Suppose \(\sum_{i=m}^{\infty} a_{i}\) converges and \(\beta \in \mathbb{R} .\) Show that \(\sum_{i=m}^{\infty} \beta a_{i}\) also converges and
\[\sum_{i=m}^{\infty} \beta a_{i}=\beta \sum_{i=m}^{\infty} a_{i}.\]
Suppose both \(\sum_{i=m}^{\infty} a_{i}\) and \(\sum_{i=m}^{\infty} b_{i}\) converge. Show that \(\sum_{i=m}^{\infty}\left(a_{i}+b_{i}\right)\) converges and
\[\sum_{i=m}^{\infty}\left(a_{i}+b_{i}\right)=\sum_{i=m}^{\infty} a_{i}+\sum_{i=m}^{\infty} b_{i}.\]

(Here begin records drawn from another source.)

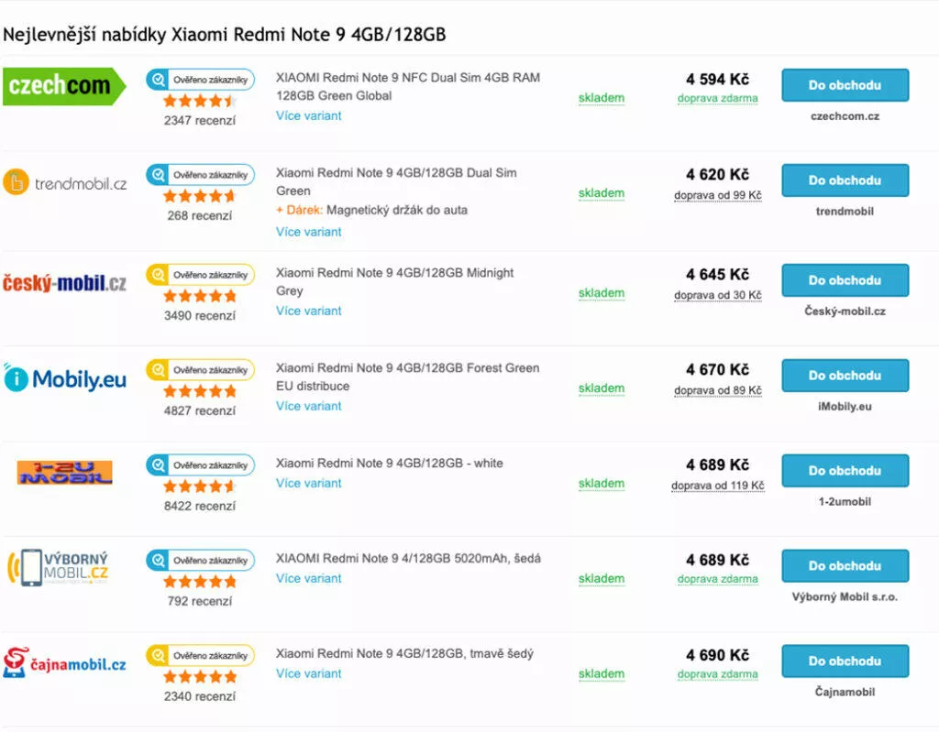Click Do obchodu for trendmobil

(x=845, y=180)
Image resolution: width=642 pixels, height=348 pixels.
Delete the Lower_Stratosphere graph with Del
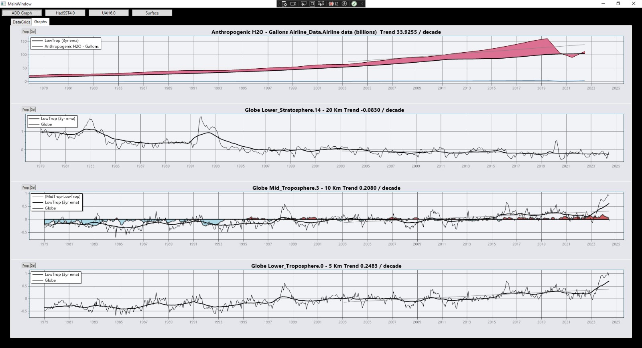coord(33,110)
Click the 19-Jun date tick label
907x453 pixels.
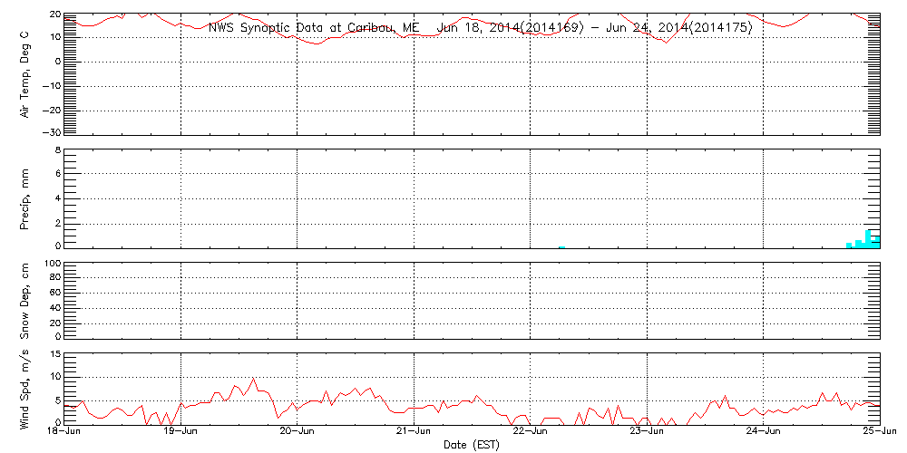pyautogui.click(x=181, y=433)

Given an infinite series \(\sum_{i=m}^{\infty} a_{i}\) and an integer \(k \geq m,\) show that \(\sum_{i=m}^{\infty} a_{i}\) converges if and only if \(\sum_{i=k}^{\infty} a_{i}\) converges.

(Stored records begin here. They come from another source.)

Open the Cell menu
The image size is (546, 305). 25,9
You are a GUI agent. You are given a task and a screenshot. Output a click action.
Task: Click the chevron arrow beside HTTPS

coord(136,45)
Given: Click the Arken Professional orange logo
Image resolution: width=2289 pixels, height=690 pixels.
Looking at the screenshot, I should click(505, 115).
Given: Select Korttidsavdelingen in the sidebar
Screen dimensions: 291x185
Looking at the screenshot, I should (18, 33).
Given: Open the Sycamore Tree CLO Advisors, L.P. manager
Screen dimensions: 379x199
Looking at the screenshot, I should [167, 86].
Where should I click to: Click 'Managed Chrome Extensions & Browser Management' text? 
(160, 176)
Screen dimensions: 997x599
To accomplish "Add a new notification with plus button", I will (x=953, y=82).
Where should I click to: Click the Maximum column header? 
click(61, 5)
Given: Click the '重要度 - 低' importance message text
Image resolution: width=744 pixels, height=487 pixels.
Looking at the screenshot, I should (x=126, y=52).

Suppose \(\sum_{i=m}^{\infty} a_{i}\) converges. Then \(\lim _{n \rightarrow \infty} a_{n}=0\).
- Proof
-
Let \(s_{n}=\sum_{i=m}^{n} a_{i}\) and \(s=\lim _{n \rightarrow \infty} s_{n} .\) Since \(a_{n}=s_{n}-s_{n-1},\) we have \(\lim _{n \rightarrow \infty} a_{n}=\lim _{n \rightarrow \infty}\left(s_{n}-s_{n-1}\right)=\lim _{n \rightarrow \infty} s_{n}-\lim _{n \rightarrow \infty} s_{n-1}=s-s=0\). Q.E.D.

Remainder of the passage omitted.